*Kutipan Halaman*:
————

Tahun 1980, puncak kemajuan Iptek di Amerika dan Eropa, tetapi mereka miskin rohani, sementara Dunia Islam yang kaya sumber daya alam, tetapi SDM lemah dibidang Iptek, namun memiliki kelebihan di bidang rohani. Sebenarnya tahun 80-an itulah adanya kesadaran baru bangsa Barat dan dunia Islam. Pada era tahun 70 dan 80-an itulah masa ” produktif pemikiran” Mohammmad Natsir, dalam memberikan sumbangan pemikiran terhadap dunia dan masyarakat Internasional (baik negara mayoritas dan juga minoritas Islam). Kelebihan beliau dalam setiap tulisannya tidak sekedar teks keilmuan atau paparan (liputan) pandangan mata. Tetapi analisis yang tajam terhadap persoalan yang dihadapi umat dan bangsa di dunia.
Lihat dan baca secara cermat, ketika beliau diminta untuk memberikan ceramah di gedung kebangkitan Nasional, Jakarta (19 juni 1976) yang bertajuk “World of Islam Festival dalam perspektif Sejarah”. Pada forum yang dihadiri oleh pengunjung yang membludak itu, beliau tidak saja memberikan pandangan mata tentang acara World of Islamic Festival, yang diadakan di London, yang merupakan “Dialog pemikiran dan perabadaban antara Islam dan Barat”, tetapi Mohammad Natsir, juga melakukan analisis yang cerdas, bahwa kelebihan bangsa Eropa (Barat) di bidang sains dan teknologi itu tidak dimanfaatkan untuk kepentingan kesejahteraan umat manusia, tetapi justru untuk menguras sumber daya alam, bangsa yang terbelakang terutama di negara-negara Timur tengah dan Afrika, mereka menguasai Iptek tetapi kosong jiwa kerohaniannya.

————

*Bagian Dataset*:
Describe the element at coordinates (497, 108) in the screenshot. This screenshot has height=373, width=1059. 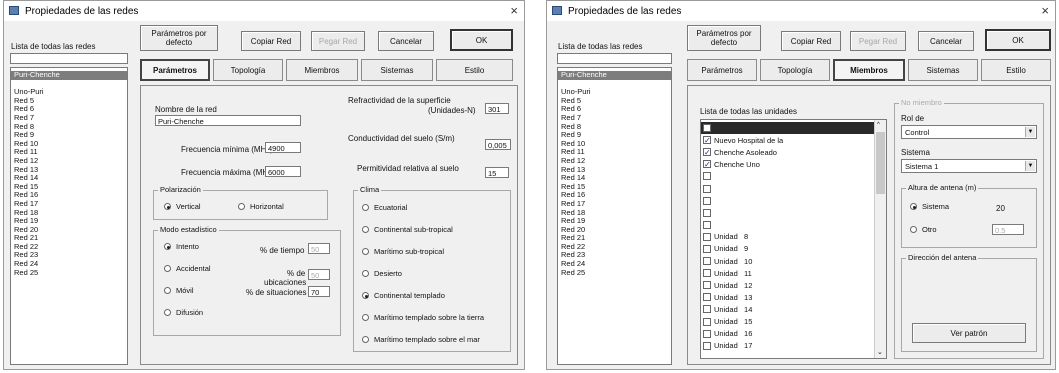
I see `refractivity-field: 301` at that location.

————

*Yang Perlu Dikerjakan*:
[A] Tentukan apakah setiap pernyataan berikut sesuai dengan kutipan tentang Mohammad Natsir. Jawab ya atau tidak, lalu sertakan kata-kata penentunya yang disalin apa adanya. (i) Ceramah Mohammad Natsir di gedung Kebangkitan Nasional berlangsung pada 19 Juni 1976. (ii) World of Islam Festival diadakan di Jakarta. (iii) Dunia Islam digambarkan lemah SDM-nya di bidang Iptek.
[B] Tolong lanjutkan kutipan tentang Mohammad Natsir, dimulai tepat setelah kalimat terakhirnya.

*Hasil Latihan*:
[A]
(i) Ya: "(19 juni 1976)"
(ii) Tidak: "yang diadakan di London"
(iii) Ya: "tetapi SDM lemah dibidang Iptek"

[B]
Di lain pihak dunia Islam (Afrika dan Timur Tengah) yang memiliki memiliki kekayaan sumber daya alam (SDA), tetapi manusianya tidak menguasai sains dan teknologi. Di situlah Mohammad Natsir, melihat adanya ada ketimpangan, juga ketidak adilan. Keprihatinan itu yang mendorong beliau selalu mengawal dan mencermati pertemuan dan Seminar pendidikan di Mekkah (1977) dan di Jakarta (1980) dengan melibatkan Perguruan Tinggi swasta, yang mengundang Prof. Dr. Abdullah Nasief (Universitas King Abdul Aziz, Jeddah), dan Prof. Dr. Naguib al Attas (Universitas Kebangsaan Malaysia). Salah satu rekomendasi dari Seminar Pendidikan Islam di Mekkah (1977) dan Jakarta (1980) adalah didirikannya Universitas Islam Antar Bangsa di Karachi Pakistan dan Kuala Lumpur Malaysia.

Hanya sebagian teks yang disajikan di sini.